There is a good chance that this will be the best Batman movie ever made. The ceiling for a superhero movie is determined by the villain, and Ledger’s Joker is the cream of the crop. Nolan eschewed the villain’s origin story so the Joker drops into Gotham out of nowhere. The result is a lived-in character that is equal parts entertaining and terrifying. The rest of the movie just barely keeps up with the Joker, so The Dark Knight is a classic with the critical raves and box office records to prove it. It set a really high standard for Nolan’s trilogy that The Dark Knight Rises could not possibly meet.
The Dark Knight Rises
Worldwide Gross: TBD
- $250 million – Listed production budget. Obviously the most expensive Batman movie. $250 million puts The Dark Knight Rises on the list of one of the top five most expensive movies of all time according to publically listed production budgets.
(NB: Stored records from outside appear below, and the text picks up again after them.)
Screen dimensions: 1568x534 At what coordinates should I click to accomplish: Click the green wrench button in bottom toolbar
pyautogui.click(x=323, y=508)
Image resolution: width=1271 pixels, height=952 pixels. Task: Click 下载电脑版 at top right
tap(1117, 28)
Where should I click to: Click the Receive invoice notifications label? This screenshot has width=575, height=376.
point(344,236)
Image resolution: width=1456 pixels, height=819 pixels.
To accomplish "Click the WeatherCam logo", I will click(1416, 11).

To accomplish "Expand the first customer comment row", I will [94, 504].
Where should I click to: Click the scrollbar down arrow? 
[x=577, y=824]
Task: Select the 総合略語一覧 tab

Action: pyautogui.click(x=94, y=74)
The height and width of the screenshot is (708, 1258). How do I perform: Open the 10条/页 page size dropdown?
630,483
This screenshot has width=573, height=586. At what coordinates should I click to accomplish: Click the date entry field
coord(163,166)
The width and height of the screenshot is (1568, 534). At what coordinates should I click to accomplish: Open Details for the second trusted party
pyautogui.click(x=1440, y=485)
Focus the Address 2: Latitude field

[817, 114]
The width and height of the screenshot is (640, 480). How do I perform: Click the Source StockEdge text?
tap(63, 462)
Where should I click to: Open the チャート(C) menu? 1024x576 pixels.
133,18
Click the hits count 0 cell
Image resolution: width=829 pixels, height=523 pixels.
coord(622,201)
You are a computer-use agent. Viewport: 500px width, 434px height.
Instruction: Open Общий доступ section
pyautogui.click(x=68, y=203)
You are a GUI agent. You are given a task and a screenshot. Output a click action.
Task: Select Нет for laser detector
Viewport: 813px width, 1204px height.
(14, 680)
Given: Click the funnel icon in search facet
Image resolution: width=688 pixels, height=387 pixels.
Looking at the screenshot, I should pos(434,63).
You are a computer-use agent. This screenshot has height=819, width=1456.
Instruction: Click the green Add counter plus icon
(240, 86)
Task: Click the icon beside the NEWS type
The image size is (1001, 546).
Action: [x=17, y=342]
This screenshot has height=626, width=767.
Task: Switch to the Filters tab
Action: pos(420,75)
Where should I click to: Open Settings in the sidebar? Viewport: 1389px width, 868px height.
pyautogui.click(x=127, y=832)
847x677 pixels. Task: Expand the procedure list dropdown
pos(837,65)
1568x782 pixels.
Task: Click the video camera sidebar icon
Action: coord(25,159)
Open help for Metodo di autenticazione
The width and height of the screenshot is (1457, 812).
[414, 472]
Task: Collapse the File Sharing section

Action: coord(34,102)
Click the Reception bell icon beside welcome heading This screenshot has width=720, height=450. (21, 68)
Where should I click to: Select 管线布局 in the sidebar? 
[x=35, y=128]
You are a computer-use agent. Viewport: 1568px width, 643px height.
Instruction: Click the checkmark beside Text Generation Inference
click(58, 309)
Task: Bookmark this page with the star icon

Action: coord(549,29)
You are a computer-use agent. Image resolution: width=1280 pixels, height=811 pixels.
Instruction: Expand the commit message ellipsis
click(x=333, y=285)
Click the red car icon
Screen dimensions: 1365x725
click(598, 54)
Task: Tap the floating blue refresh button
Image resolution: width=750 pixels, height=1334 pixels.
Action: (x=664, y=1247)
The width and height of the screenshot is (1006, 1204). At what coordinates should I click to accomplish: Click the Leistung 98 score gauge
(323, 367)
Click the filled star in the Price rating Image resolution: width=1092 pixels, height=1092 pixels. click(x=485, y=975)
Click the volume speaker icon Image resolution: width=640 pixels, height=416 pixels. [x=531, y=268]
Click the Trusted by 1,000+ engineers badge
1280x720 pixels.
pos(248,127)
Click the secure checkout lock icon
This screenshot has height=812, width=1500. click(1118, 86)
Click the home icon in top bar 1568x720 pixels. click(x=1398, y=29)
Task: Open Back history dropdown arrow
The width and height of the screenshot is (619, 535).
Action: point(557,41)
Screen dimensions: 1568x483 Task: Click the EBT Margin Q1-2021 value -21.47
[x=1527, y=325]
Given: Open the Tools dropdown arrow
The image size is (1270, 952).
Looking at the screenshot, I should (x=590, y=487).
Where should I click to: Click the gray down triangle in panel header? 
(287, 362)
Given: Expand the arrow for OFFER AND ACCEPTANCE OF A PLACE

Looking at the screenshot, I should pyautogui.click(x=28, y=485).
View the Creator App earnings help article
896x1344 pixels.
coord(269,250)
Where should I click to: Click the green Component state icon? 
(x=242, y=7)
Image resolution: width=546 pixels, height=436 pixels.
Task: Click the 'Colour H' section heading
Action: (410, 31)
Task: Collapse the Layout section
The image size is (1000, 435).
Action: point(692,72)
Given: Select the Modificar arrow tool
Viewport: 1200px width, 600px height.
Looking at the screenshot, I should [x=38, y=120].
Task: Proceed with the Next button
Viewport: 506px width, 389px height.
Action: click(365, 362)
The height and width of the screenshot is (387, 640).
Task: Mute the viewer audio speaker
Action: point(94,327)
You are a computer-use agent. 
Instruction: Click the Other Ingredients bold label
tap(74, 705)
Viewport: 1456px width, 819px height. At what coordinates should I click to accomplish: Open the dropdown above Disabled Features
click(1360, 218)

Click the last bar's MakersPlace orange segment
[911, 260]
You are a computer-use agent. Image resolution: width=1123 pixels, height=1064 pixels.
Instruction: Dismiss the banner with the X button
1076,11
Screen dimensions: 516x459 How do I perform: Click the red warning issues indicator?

- 11,000 – Extras in the football stadium scene. That is a lot of extras. However, I was surprised that, given the purpose of the scene (Bane strikes fear into the heart of the city), the upper deck was mostly empty. To be fair, the capacity of the Pittsburgh Steeler’s Heinz Field (the shooting location) is nearly 65,000.
- 110 – Separate pieces that make up the Batsuit. The base layer is a polyester mesh designed for use by the military and athletes. Molded pieces of flexible urethane are then attached to the mesh to form the body armor plating. No major changes were made to the suit from The Dark Knight.
- 72 – Minutes of footage shot in IMAX. Cinematographer Wally Pfister wanted to shoot the entire movie in IMAX, but that is currently not feasible since the cumbersome setup of IMAX cameras does not allow for much mobility or audible dialogue. Still, this is an upgrade on The Dark Knight, which featured 28 minutes of IMAX footage.
- 8 – Years that have passed (within the movie) since The Dark Knight. Pretty much exactly, since a character references that 8 years ago to the day, Batman killed Harvey Dent. I have become fixated on what years the Nolanverse spans (is this the near future?) so please leave any hypotheses in the comments.
- 164 – Runtime in minutes. The longest Batman movie, topping The Dark Knight at 152 minutes. Nolan always runs long, as all the movies in his trilogy are longer than 2 hours and 20 minutes, The Burton/Schumacher movies all come in at just over 2 hours, ranging from 121 to 126 minutes.
- 12.5 million – Downloads of the trailer in the first 24 hours after its release on iTunes. This broke the iTunes record previously set by The Avengers, though The Avengers took back the record with 13.7 million views for its second trailer.
- 3 – Times Christian Bale has now played Batman. He is the first actor to assume the role more than twice.
- 5 – Films in a row that Christopher Nolan shot with Michael Caine: Batman Begins, The Prestige, The Dark Knight, Inception, and The Dark Knight Rises.
The Dark Knight arrived on a perfect storm of hype and hope and somehow delivered. That turned up the expectations to eleven for The Dark Knight Rises, and unless Nolan and Co. could recapture lightning in a bottle, the conclusion to the trilogy would have to disappoint on some level. Indeed it does, but minimizes the letdowns in what is otherwise a very entertaining spectacle.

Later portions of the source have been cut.